Kumpulan pustaka Python untuk mengurai file bioinformatika, atau melakukan komputasi terkait perakitan, anotasi, dan genomik komparatif.
Penulis | Haibao Tang (tanghaibao) |
Vivek Krishnakumar (vivekkrish) | |
Xingtan Zhang (tangerzhang) | |
Won Cheol Yim (wyim-pgl) | |
[email protected] | |
Lisensi | BSD |
Tip
JCVI sekarang diterbitkan di iMeta!
Tang dkk. (2024) JCVI: Perangkat Serbaguna untuk Analisis Genomik Komparatif. iMeta
Modul berikut tersedia sebagai metode penanganan Bioinformatika generik.
algoritma
aplikasi
format
Saat ini mendukung format .ace
(phrap, cap3, dll.), .agp
(goldenpath), format .bed
, output .blast
, format .btab
, format .coords
(output nucmer
), format .fasta
, format .fastq
, .fpc
format, format .gff
, format obo
(ontologi), format .psl
(UCSC blat, GMAP, dll.), format .posmap
(keluaran assembler Celera), format .sam
(pemetaan baca), format .contig
(format perakitan TIGR), dll.
grafis
utilitas
Lalu ada modul yang berisi metode khusus domain.
perakitan
anotasi
membandingkan
Silakan kunjungi wiki untuk aplikasi lengkap.
Berikut adalah daftar paket python pihak ketiga yang digunakan oleh beberapa rutinitas di perpustakaan. Ketergantungan ini tidak wajib karena hanya digunakan oleh beberapa modul.
Ada modul Python lain di sana-sini dalam berbagai skrip.
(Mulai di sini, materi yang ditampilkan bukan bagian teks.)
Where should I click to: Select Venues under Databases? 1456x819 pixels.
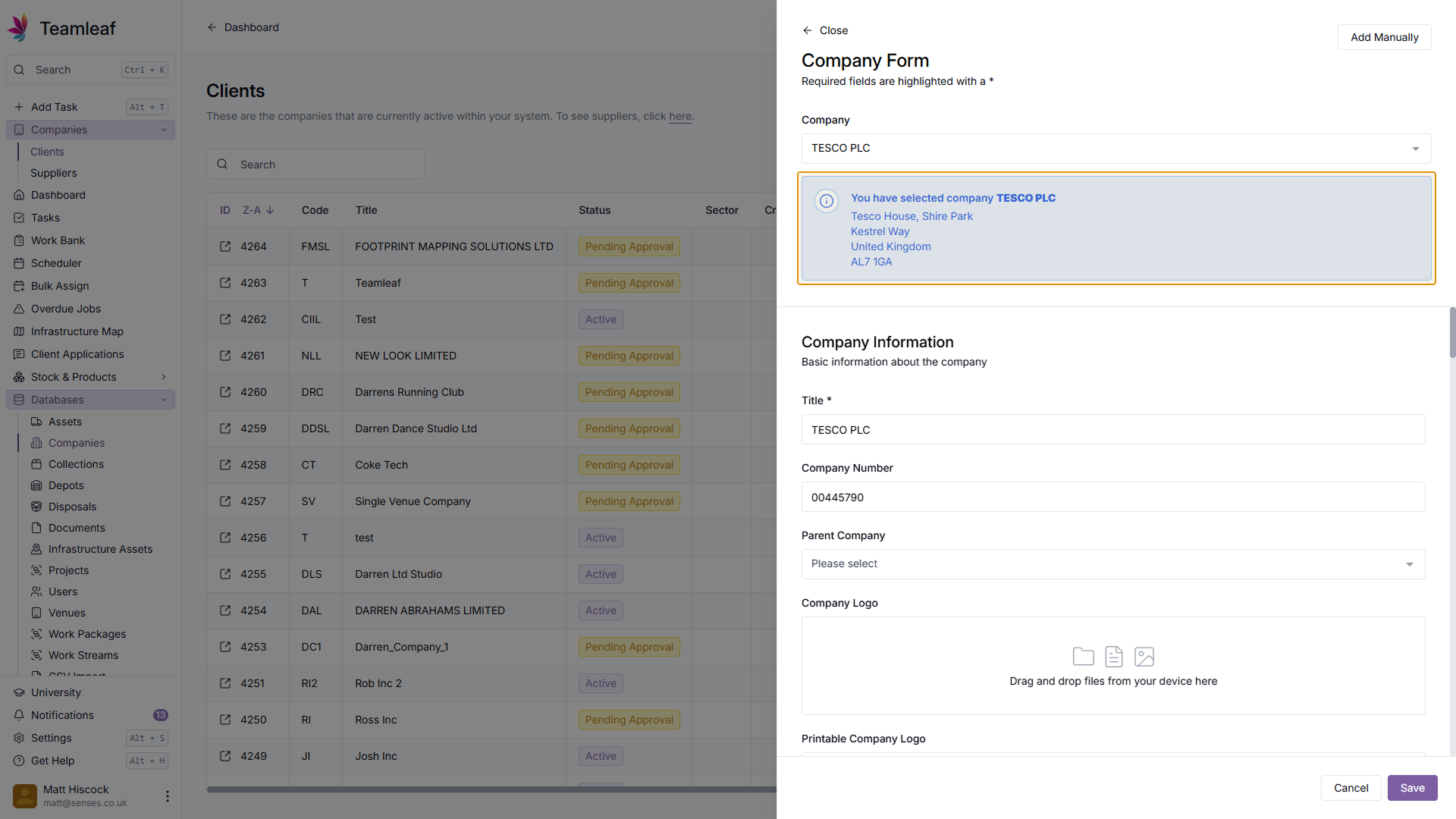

Cara terbaik adalah menginstalnya melalui pip install
ketika Anda melihat ImportError
.
Cara termudah adalah menginstalnya melalui PyPI:
pip install jcvi
Untuk menginstal versi pengembangan:
pip install git+git://github.com/tanghaibao/jcvi.git
Alternatifnya, jika Anda ingin menginstal secara manual:
cd ~/code # or any directory of your choice
git clone git://github.com/tanghaibao/jcvi.git
pip install -e .
Selain itu, beberapa modul mungkin menanyakan lokasi program eksternal, jika perluasan tidak dapat ditemukan di PATH
Anda. Program eksternal yang sering digunakan adalah:
Sebagian besar skrip dalam paket ini berisi banyak tindakan. Untuk menggunakan contoh fasta
:
Usage:
python -m jcvi.formats.fasta ACTION
Available ACTIONs:
clean | Remove irregular chars in FASTA seqs
diff | Check if two fasta records contain same information
extract | Given fasta file and seq id, retrieve the sequence in fasta format
fastq | Combine fasta and qual to create fastq file
filter | Filter the records by size
format | Trim accession id to the first space or switch id based on 2-column mapping file
fromtab | Convert 2-column sequence file to FASTA format
gaps | Print out a list of gap sizes within sequences
gc | Plot G+C content distribution
identical | Given 2 fasta files, find all exactly identical records
ids | Generate a list of headers
info | Run `sequence_info` on fasta files
ispcr | Reformat paired primers into isPcr query format
join | Concatenate a list of seqs and add gaps in between
longestorf | Find longest orf for CDS fasta
pair | Sort paired reads to .pairs, rest to .fragments
pairinplace | Starting from fragment.fasta, find if adjacent records can form pairs
pool | Pool a bunch of fastafiles together and add prefix
qual | Generate dummy .qual file based on FASTA file
random | Randomly take some records
sequin | Generate a gapped fasta file for sequin submission
simulate | Simulate random fasta file for testing
some | Include or exclude a list of records (also performs on .qual file if available)
sort | Sort the records by IDs, sizes, etc.
summary | Report the real no of bases and N's in fasta files
tidy | Normalize gap sizes and remove small components in fasta
translate | Translate CDS to proteins
trim | Given a cross_match screened fasta, trim the sequence
trimsplit | Split sequences at lower-cased letters
uniq | Remove records that are the same
Maka Anda perlu menggunakan satu tindakan, Anda cukup melakukan:
python -m jcvi.formats.fasta extract
Ini akan memberi tahu Anda opsi dan argumen yang diharapkan.
Jangan ragu untuk memeriksa skrip lain dalam paket, ini bukan hanya untuk FASTA.